Personal information
- National team: Iran
- Born: 16 March 1990 (age 36) Kermanshah, Iran
- Height: 186 cm (6 ft 1 in)
- Weight: 96 kg (212 lb)
- Website: Instagram: erfanamiri96

Sport
- Country: Iran
- Coached by: Kamran Amiri

Medal record
Representing Iran
Asian Junior Championships
| Gold medal – first place | 2009 Philippines | 96 kg |
| Gold medal – first place | 2010 Huangshan | 96 kg |
Asian Championships
| Silver medal – second place | 2011 Tashkent | 96 kg |
| Bronze medal – third place | 2012 Gumi | 96 kg |
Grand Prix of Zilovsky
| Bronze medal – third place | 2011 Warsaw | 96 kg |
World Juniors Championships
| Gold medal – first place | 2009 Ankara | 96 kg |
| Bronze medal – third place | 2010 Budapest | 96 kg |
Asian Youth Championships
| Gold medal – first place | 2005 Tokyo | 76 kg |
| Gold medal – first place | 2006 Thailand | 85 kg |

= Erfan Amiri =

Iranian freestyle wrestler

Erfan Amiri (عرفان امیری, born 16 March 1990) is an Iranian freestyle wrestler.

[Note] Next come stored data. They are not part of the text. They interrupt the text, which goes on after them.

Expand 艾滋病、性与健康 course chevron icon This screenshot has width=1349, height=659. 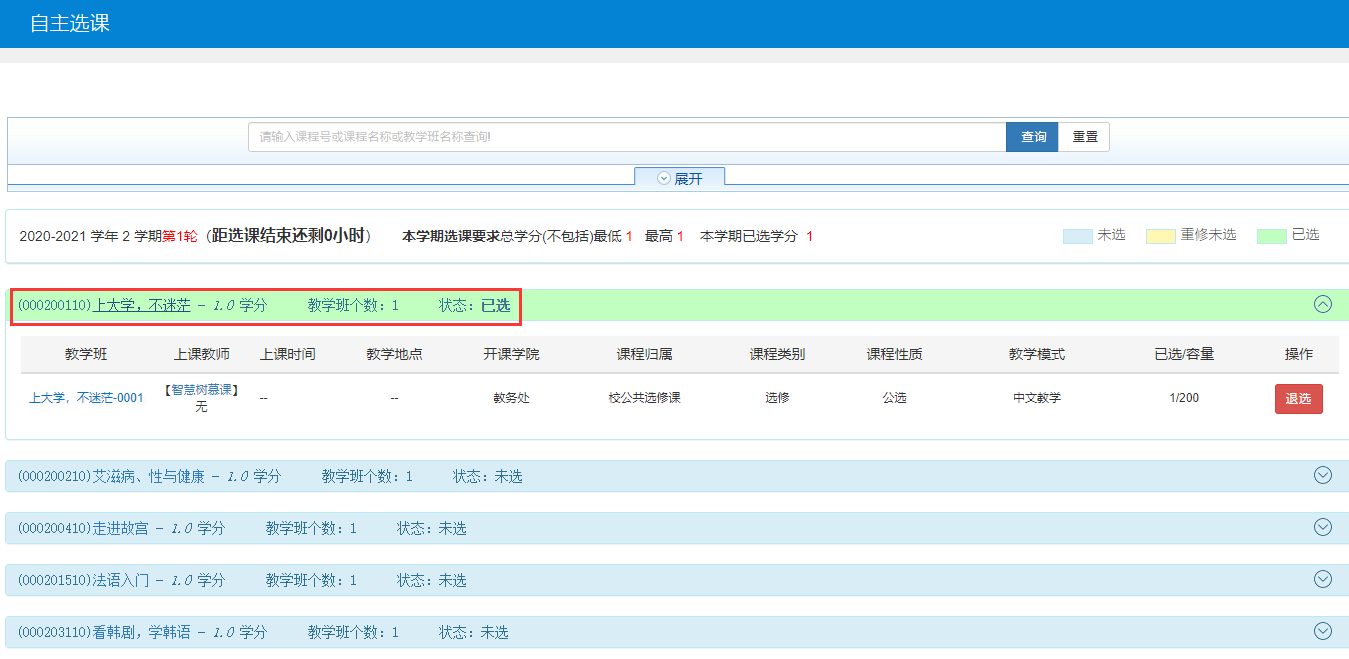pos(1322,476)
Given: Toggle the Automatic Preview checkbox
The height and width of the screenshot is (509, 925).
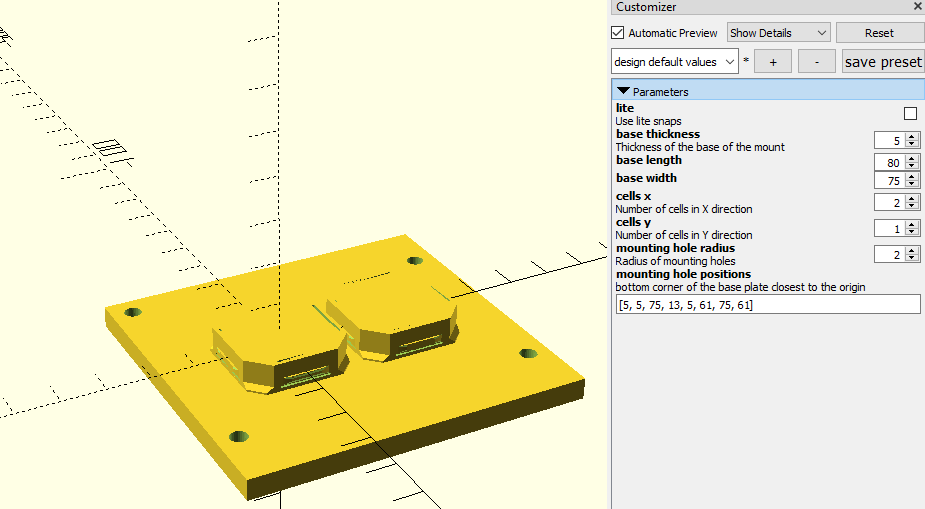Looking at the screenshot, I should pos(618,33).
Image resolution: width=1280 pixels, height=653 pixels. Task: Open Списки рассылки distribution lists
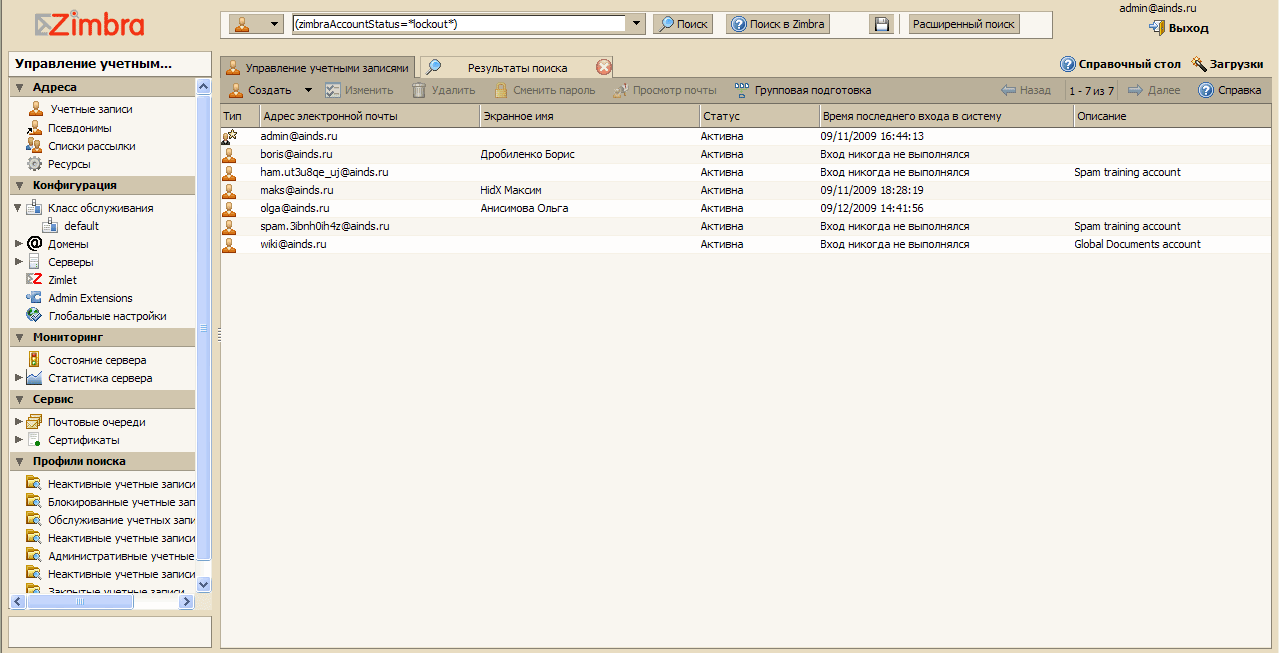91,146
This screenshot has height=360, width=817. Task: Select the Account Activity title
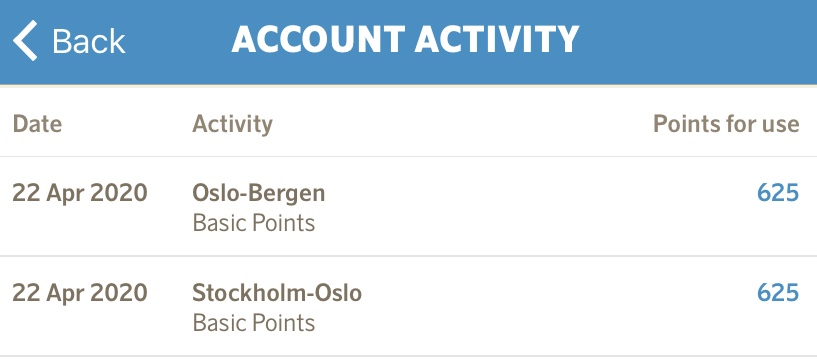[405, 39]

In 2005, he won his first Asian Youth Wrestling Championship in Tokyo, Japan, and in the following year,  he won the Asian Youth Championships of Thailand 2006. In 2009, he won a gold medal in the Asian championships in the Philippines and a gold medal in the junior world championship in Ankara. He won a World Junior Bronze Medal in Budapest, Hungary in 2010. In the same year, he became a member of the adult Iranian national team and won fifth place at the World Championships in Moscow 2010. In 2011, he won a bronze medal at the Zilowski Grand Prix and a silver medal at the Tashkent Asian Adult championships. In 2012, he won a bronze medal at the Asian Adult championships in Gumi, became the national champion of Iran, and won the Iranian Premier League.